BOSTON — The U.S. government said Monday it has completed an environmental assessment that will guide construction of wind projects in a swath of federal waters off the coasts of Massachusetts and Rhode Island, with the hope of offering leases to developers by the end of next year.
The study is intended to simplify the leasing process for the Rhode Island/Massachusetts Wind Energy Area, which comprises more than 164,000 acres in an area roughly 11 miles south of Martha’s Vineyard and 13 miles east of Block Island. The Bureau of Ocean Energy Management has designated the area an ideal place for power generation.
The assessment “sets the stage for moving forward aggressively with competitive lease sales in this area,” said Tommy Beaudreau, director of the U.S. Bureau of Ocean Energy Management.
Already, eight companies have expressed interest in leases offshore Massachusetts and Rhode Island, U.S. Interior Secretary Ken Salazar told reporters in a conference call Monday. The companies include Deepwater Wind New England LLC, Energy Management Inc., enXco, Fishermen’s Energy LLC, Iberdrola Renewables Inc., Mainstream Renewable Power, Neptune Wind LLC and US Wind Inc.
Interested parties including representatives from the fishing industry, cultural organizations and tribes will now have 30 days to make public comment on the assessment’s findings. The bureau will host public informational sessions on July 16 and 17.
Regulators originally had proposed opening up a larger area, but certain “high value” fishing grounds were cut out following objections from commercial fishermen who said their businesses would be affected by fields of turbines.

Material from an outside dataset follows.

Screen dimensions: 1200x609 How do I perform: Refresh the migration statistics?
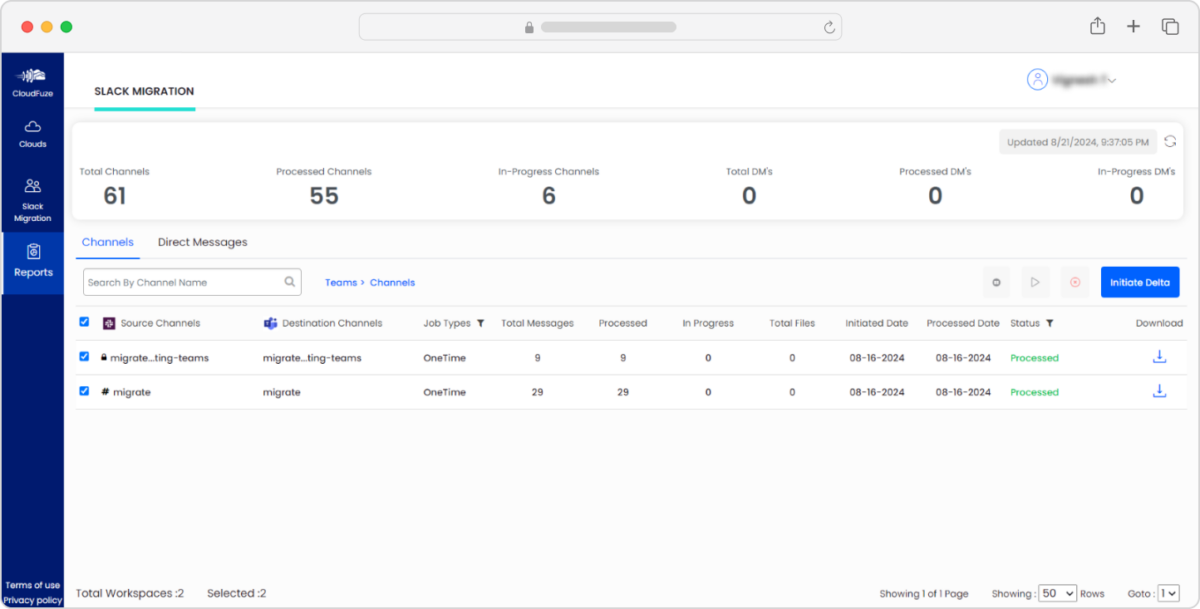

“We applaud the Obama administration for seeking input during this process from fishing, tribal and local governments and for protecting important fishing and other environmentally sensitive areas,” said Catherine Williams, spokeswoman for the Massachusetts Executive Office of Energy and Environmental Affairs.

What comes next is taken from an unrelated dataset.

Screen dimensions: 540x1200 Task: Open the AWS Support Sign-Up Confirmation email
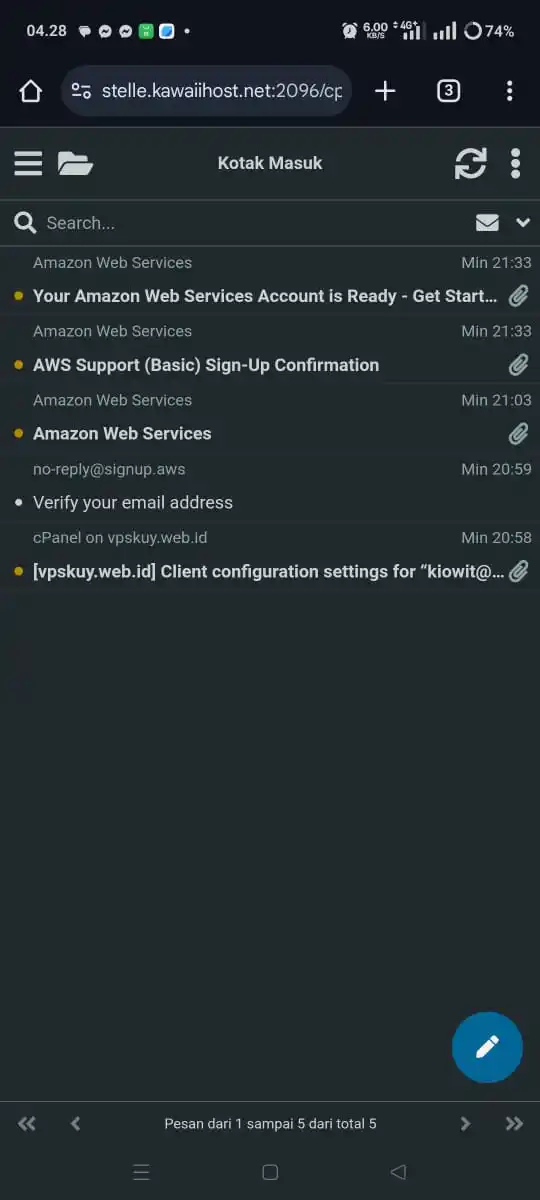pos(270,349)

U.S. Sen. Jack Reed, D-R.I., said in a statement that it is important to ensure offshore turbines have minimal environmental impact while harnessing wind power.
“It is important that we develop our coastal resources in a thoughtful and inclusive manner as we strive to make Rhode Island a national leader in offshore wind development, and help bring assembly and manufacturing jobs to the state,” said Reed, the chairman of the Senate Appropriations Subcommittee on Interior and Environment.

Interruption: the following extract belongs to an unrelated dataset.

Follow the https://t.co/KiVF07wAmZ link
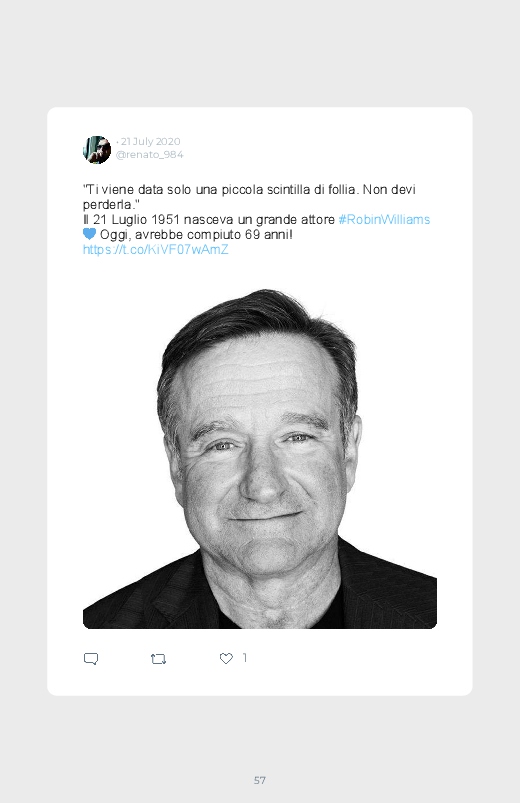 156,250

In 2010, Salazar launched the wind energy initiative for the Atlantic Outer Continental Shelf to facilitate siting, leasing and project construction. According to the department, a “critical piece” of the policy includes determining wind energy areas in conjunction with Bureau of Ocean Energy Management task forces and other federal agencies.
The secretary commended the progress made in renewable energy during the past few years, adding that now the United States is emerging as a leader in the field, harnessing 21 percent of the global wind capacity.